御曹司は懐妊秘書に独占欲を注ぎ込む
「早希に惹かれているのを、彼女に言われるまで自覚できなかった」

 今、彼はなんて言ったの?

「……意味が、わからないです」

 混乱する頭を抱える。惹かれるって、誰が誰に? だって彼はそんな素振りひとつ見せたことがない。

「ずっと好きだった。早希が思うよりも前から」

 信じられずにいる私の思いを消すように明臣さんは真正面から真剣な表情で告げる。

「早希が優秀で秘書だから必要だったわけじゃない。早希自身が必要なんだ。それに俺自身が気づくのにずいぶんと遠回りをした」

 日比野さんが指摘したと言ったが、どうして彼女が明臣さんの気持ちを察したのか。明臣さん曰く、仕事の話をする中で、つい自分の秘書として私の話題をよく出していたらしい。

 それで日比野さんが、私がふたりで会っていたレストランの予約などをしていたことも知っていたのかと納得する。

「……でも私、明臣さんに家柄も育った環境もなにひとつ似ていませんよ?」

 彼が結婚するうえで大事にしていた条件だ。指摘すると明臣さんは苦虫を噛み潰したような顔になる。

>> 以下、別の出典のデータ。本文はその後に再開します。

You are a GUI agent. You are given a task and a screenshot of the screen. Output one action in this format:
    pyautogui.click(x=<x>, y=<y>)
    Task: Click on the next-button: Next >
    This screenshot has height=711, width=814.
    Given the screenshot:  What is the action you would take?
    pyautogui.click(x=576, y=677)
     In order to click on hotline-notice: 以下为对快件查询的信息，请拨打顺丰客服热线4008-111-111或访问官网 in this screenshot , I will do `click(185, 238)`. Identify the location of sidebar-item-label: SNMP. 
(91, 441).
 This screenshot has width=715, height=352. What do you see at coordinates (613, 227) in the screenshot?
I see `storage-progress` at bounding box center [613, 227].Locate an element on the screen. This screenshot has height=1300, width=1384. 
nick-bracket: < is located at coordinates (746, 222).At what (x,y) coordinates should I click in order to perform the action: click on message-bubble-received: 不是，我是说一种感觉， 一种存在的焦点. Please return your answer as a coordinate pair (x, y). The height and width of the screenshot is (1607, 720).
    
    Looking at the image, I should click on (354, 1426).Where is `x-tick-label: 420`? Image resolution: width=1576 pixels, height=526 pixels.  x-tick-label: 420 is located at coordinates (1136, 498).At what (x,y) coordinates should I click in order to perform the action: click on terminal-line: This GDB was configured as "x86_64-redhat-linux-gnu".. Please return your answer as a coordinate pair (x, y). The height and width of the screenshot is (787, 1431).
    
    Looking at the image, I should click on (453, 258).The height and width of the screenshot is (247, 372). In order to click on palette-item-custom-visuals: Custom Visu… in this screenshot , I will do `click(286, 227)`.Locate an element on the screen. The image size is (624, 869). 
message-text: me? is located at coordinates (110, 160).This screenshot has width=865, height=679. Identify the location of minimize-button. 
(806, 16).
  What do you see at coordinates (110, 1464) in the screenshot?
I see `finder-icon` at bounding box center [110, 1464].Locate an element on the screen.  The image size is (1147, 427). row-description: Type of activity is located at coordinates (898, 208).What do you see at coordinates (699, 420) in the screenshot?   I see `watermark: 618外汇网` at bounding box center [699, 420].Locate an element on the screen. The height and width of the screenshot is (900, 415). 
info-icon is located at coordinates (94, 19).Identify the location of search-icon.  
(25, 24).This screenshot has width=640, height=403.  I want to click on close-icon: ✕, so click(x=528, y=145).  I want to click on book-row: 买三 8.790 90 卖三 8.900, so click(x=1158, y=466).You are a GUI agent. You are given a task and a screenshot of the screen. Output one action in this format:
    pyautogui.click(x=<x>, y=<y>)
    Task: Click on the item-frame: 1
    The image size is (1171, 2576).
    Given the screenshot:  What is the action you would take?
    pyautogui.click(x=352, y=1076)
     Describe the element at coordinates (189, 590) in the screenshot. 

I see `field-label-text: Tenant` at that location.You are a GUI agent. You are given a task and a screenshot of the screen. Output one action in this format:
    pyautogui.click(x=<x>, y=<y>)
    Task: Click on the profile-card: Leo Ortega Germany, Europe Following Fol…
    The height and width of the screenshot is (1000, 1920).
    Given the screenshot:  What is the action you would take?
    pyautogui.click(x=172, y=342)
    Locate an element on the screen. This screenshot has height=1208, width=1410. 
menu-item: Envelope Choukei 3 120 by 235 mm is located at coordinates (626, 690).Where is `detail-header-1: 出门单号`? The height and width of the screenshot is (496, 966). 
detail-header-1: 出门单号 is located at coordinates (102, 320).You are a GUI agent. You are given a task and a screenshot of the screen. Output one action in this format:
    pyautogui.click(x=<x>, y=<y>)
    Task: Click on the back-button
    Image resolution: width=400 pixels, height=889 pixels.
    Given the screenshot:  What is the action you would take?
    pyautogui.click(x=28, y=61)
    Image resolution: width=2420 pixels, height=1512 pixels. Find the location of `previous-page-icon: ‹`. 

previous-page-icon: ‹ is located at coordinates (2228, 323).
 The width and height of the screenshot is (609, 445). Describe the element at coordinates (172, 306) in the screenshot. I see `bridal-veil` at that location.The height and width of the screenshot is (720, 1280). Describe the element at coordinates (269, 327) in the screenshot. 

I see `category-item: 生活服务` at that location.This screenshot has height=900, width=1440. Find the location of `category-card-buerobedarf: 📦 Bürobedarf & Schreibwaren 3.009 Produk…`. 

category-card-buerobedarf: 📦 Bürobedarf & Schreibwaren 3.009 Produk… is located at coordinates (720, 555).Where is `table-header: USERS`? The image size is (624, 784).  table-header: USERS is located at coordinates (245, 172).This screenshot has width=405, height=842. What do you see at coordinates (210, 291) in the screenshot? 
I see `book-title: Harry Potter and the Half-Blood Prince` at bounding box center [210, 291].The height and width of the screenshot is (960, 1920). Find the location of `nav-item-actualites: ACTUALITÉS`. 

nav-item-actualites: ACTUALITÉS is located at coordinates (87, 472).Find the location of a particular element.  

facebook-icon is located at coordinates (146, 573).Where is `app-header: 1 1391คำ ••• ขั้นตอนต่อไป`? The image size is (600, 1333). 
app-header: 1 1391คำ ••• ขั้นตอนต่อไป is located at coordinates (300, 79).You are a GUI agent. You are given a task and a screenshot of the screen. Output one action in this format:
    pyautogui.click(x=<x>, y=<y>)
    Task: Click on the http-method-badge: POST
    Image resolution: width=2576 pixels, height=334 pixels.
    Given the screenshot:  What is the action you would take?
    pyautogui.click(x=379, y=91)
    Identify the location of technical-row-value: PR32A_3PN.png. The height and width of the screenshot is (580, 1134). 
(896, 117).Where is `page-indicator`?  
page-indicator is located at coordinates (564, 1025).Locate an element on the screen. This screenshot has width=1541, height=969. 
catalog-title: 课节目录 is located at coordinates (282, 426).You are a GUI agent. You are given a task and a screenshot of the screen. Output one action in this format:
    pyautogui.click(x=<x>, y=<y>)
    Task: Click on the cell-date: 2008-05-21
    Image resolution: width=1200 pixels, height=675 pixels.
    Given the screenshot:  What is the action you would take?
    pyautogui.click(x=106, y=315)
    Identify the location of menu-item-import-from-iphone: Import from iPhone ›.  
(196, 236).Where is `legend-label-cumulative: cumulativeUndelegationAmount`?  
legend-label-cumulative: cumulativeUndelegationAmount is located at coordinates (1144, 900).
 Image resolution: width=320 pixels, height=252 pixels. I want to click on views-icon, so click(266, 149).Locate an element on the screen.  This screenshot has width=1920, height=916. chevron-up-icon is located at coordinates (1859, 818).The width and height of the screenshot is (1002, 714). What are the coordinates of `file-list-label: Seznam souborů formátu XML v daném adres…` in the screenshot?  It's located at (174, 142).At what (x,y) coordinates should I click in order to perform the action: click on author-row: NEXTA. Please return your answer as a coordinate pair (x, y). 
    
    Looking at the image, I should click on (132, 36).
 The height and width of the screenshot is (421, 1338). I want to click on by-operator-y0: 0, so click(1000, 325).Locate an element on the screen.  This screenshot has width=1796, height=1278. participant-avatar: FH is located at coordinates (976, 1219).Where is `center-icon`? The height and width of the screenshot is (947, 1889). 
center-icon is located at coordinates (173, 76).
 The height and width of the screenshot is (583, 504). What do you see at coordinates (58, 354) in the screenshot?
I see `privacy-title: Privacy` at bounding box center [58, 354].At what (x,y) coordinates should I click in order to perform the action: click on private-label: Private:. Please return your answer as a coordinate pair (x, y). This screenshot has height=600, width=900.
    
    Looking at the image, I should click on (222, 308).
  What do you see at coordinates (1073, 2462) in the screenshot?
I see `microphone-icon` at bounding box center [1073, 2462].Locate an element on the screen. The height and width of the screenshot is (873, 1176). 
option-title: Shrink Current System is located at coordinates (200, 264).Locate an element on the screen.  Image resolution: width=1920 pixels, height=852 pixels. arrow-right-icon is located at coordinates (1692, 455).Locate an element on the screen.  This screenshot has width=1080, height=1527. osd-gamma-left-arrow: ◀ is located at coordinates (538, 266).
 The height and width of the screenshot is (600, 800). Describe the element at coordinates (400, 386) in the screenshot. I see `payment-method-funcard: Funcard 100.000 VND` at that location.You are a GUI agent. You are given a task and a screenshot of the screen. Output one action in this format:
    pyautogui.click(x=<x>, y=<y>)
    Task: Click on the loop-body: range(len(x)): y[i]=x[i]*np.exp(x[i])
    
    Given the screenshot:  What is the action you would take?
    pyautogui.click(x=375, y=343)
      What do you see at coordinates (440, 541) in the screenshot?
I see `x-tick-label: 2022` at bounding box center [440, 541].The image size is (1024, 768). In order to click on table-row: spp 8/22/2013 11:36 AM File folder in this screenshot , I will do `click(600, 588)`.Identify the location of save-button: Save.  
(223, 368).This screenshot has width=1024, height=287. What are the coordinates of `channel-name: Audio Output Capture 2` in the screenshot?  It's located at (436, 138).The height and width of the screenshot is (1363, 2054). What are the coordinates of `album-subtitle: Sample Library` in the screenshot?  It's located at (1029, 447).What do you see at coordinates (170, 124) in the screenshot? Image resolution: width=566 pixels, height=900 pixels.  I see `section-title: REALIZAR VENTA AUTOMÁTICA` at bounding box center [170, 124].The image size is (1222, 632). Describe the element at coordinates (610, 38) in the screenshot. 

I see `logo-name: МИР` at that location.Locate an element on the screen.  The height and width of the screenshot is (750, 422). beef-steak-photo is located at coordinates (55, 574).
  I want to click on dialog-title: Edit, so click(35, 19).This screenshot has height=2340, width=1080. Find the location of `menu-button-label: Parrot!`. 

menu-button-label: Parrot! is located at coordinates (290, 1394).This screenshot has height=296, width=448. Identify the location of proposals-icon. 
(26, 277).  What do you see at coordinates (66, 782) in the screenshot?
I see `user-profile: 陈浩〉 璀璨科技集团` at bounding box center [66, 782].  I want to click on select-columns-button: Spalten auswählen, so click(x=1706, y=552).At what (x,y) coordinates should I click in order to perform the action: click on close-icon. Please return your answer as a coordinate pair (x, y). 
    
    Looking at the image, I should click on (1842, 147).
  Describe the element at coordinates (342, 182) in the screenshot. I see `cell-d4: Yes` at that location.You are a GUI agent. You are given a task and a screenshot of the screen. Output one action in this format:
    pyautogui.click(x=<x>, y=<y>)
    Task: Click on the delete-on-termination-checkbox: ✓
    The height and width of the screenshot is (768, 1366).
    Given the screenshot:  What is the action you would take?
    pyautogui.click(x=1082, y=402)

「わりきって結婚するならと、そういったところを気にしていたが、そんなもの意味がないってわかったんだ。早希の性格も能力も育ってきた家庭環境すべてをひっくるめて愛しく感じる」

 ストレートな物言いに照れてしまい、わざと話題を変える。日比野さんとの件だ。

 私が会社を訪れたときにふたりの姿を見たのは、祖父と共に明臣さんのお父様のお見舞いにきた日比野さんを送っている途中だったらしい。

 空回っていた自分が居た堪れない。それにしても。